PASSAGE SHOWN:
━━━━━━━━━━

More Bulls to reach maturity? What is wrong with the grundles that "we" have now? Speaking about the Wasatch. True there is not a million 400 class bulls but, any day, anytime you can go to about any place on the Wasatch and count dozens of Mature bulls. No, again not the 400 bulls but grundles of 300 plus bulls and larger ones also. How was it that Tex-O-Bob said it... "Elk Pettying Zoo"... My opinion it is easier to find a bull on that unit than it is a cow!


----------



## mack1950 (Sep 11, 2007)

sounds like this would have some thing to help rotate the points along alot faster and let the hunters decide what they want to do for themselfs, hunt every year are keep feeding the beast till they get the permit they want for 
the bigger bulls


----------



## proutdoors (Sep 24, 2007)

TAK said:


> More Bulls to reach maturity? What is wrong with the grundles that "we" have now? Speaking about the Wasatch. True there is not a million 400 class bulls but, any day, anytime you can go to about any place on the Wasatch and count dozens of Mature bulls. No, again not the 400 bulls but grundles of 300 plus bulls and larger ones also. How was it that Tex-O-Bob said it... "Elk Pettying Zoo"... My opinion it is easier to find a bull on that unit than it is a cow!


The problem many hunters have with the "grundles" we have now is that very few hunters get a chance to hunt them. The Wasatch is my second favorite LE unit after Dutton. I have never had a problem getting into elk and getting away from the crowds on the Wasatch. I400 started over a voiced opinion about spike tags two years ago, and has been changed many times since the first draft. I am no longer in favor of eliminating spike tags on the Wasatch, but I am in favor of either a cap per I400 unit, or a rotating spike hunt every 2-3 years. By lowering the number of spikes harvested each year you can increase the number of mature bulls that can be harvested each year. And, by lowering the success rates you can increase the number of permits issued each year as well. I think the statewide spike hunt in 2009 opened a lot of hunters eyes on the impact more hunters in the field has on success rates.

While I realize 'over-crowding' is not what many hunters with LE points want, that is why we are only talking about 3-4 units. It was originally suggested that we leave 8-10 LE units 'premium' with tag allotments and season dates basically the same as now, with spike tags issued to help keep bull:cow ratios in line. Since hunters are resistant to major change, we dialed it back to 3-5 units that be managed somewhere between the current any-bull units and the Limited Entry units.

━━━━━━━━━━

GIVEN RECORDS:
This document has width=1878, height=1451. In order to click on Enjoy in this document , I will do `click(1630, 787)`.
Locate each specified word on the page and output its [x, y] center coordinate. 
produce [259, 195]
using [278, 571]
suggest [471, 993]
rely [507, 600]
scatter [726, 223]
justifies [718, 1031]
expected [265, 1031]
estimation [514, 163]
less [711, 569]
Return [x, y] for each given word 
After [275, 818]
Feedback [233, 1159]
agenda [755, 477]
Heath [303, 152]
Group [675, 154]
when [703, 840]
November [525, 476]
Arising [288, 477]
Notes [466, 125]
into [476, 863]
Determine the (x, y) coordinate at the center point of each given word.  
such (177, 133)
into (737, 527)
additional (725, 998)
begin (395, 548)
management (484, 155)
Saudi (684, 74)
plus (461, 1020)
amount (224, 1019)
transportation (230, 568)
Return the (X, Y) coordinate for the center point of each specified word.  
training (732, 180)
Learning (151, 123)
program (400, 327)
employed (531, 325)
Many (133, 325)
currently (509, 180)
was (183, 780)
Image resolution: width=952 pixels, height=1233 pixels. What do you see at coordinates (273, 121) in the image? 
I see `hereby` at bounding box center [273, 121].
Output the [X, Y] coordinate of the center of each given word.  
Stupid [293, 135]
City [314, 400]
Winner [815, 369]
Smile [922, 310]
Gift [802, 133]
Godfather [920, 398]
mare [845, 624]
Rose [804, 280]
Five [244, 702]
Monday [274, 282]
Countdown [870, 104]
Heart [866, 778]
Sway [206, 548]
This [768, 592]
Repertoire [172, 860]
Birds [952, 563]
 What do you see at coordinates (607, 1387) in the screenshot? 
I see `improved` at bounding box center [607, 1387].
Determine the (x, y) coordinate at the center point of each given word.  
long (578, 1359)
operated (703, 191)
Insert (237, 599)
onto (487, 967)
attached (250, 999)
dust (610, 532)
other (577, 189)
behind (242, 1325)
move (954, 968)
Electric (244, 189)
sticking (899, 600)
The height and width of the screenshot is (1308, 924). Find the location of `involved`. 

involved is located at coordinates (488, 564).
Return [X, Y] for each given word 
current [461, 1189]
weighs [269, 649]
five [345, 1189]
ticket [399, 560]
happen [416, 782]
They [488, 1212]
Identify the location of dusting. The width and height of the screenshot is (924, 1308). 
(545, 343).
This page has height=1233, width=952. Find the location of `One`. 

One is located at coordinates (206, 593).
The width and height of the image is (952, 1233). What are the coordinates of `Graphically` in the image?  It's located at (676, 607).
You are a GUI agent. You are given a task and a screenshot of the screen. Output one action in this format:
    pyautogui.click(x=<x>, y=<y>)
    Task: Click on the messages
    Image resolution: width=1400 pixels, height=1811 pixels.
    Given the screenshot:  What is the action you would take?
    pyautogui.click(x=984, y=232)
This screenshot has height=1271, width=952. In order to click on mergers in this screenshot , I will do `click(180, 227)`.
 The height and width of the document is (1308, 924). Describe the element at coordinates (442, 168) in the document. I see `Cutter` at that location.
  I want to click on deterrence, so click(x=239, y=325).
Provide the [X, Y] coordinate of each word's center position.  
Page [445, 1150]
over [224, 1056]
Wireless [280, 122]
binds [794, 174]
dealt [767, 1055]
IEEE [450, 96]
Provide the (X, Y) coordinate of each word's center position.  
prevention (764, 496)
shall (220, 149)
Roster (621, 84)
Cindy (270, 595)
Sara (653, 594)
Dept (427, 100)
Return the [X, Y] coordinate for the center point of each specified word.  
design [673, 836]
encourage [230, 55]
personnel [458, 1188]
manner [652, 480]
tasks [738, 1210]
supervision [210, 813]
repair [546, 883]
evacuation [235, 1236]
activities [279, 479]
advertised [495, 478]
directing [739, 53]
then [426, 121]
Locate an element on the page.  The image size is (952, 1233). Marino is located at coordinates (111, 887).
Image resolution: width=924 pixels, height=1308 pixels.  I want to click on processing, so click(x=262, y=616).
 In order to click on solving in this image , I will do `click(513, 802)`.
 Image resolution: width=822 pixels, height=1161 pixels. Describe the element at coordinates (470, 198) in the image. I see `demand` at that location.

━━━━━━━━━━

STATED TASK 1: In the elk hunting thread, rewrite the paragraph beginning "While I realize 'over-crowding'" as a short bulleted list, keeping its main facts.
STATED TASK 2:
Answer these questions from the elk hunting thread, one line each:
(a) What phrase is credited to Tex-O-Bob?
(b) According to mack1950, what choice would hunters get to make for themselves?
(c) Which LE unit does proutdoors name as a favorite over the Wasatch?
STATED TASK 3: Write the next few sentences of the elk hunting thread, picking up after its final sentence.

RESULT 1:
- Over-crowding is not what many hunters with LE points want, so only 3-4 units are being discussed.
- The original suggestion was to leave 8-10 LE units "premium," with tag allotments and season dates basically the same as now.
- Spike tags would be issued to help keep bull:cow ratios in line.
- Because hunters resist major change, the plan was scaled back to 3-5 units.
- Those units would be managed somewhere between the current any-bull units and the Limited Entry units.

RESULT 2:
(a) "Elk Pettying Zoo."
(b) Whether to hunt every year or keep feeding the beast until they get the permit they want for the bigger bulls.
(c) Dutton.

RESULT 3:
So, here is what I would like to see as of today:
3-5 units be managed under the "I400" 
I400 units have a tag allotment of 50% to any-weapon, 30% to archery, and 20% to muzzle loader instead of the current 60% to any-weapon, 25% to archery, and 15% to muzzle loader that the LE units now have.
Archery season be September 1-17 
Muzzle loader season be September 25-October 1
Any-weapon season be October 5-11
Manage the units to bull:cow ratios, NOT to harvest age objectives. With the bull:cow ratio objective being 30:100.
The draw would be under the same hybrid bonus/preference system used for the LE units, but drawing a I400 permit would only have a two year waiting period instead of the five year waiting period of the LE units.
The units I would like to see implemented are representative of each of the five Regions. The Northern Region would have the North Cache, the Northeast Region would have the Book Cliffs, the Central Region would have the Nebo, the Southeastern Region would have the LaSals, and the Southern Region would have the Panguitch Lake.


----------



## TAK (Sep 9, 2007)

Thanks Pro... 
I can see that side of the coin, but the problem is taking the spikes away and you know **** well they might increase the mature bull hunt by say 10 permits, so ALL them people will be looking for them tags come spring.

I think that at least the Wasatch and Manti Units could handle drawing out more tags each year. From what I see is "Grundles" of bulls that I know I and many others would be happy with. It is my guess the Bull to Cow ratio is off. Or I can't find cows but find bulls around every tree!!! That aint all bad though.

I will say also this is a personal thing to me. I am not into the Deer hunt, yet I love my Elk hunts. Spike or not I and faimily and friends love the time we spend in the area that we enjoy. So ya it is a personal thing, and when the I-400 came up I never even gave it a look because i never seen WASATCH IN IT! 
**** it that is my Mountain! :mrgreen:


----------



## proutdoors (Sep 24, 2007)

TAK said:


> Thanks Pro...
> I can see that side of the coin, but the problem is taking the spikes away and you know **** well they might increase the mature bull hunt by say 10 permits, so ALL them people will be looking for them tags come spring. Not if the bull:cow ratio objective is set at 30:100. Every LE unit in Utah that I have set foot on as ratios at least that high, with several with ratios higher than 50:100. Add in the lower success rates due to the permit allotment, and season date changes, a cap or rotating spike tag system, and I foresee at least a 30% increase mature bull tags for the I400 units is year one, with increases in following years.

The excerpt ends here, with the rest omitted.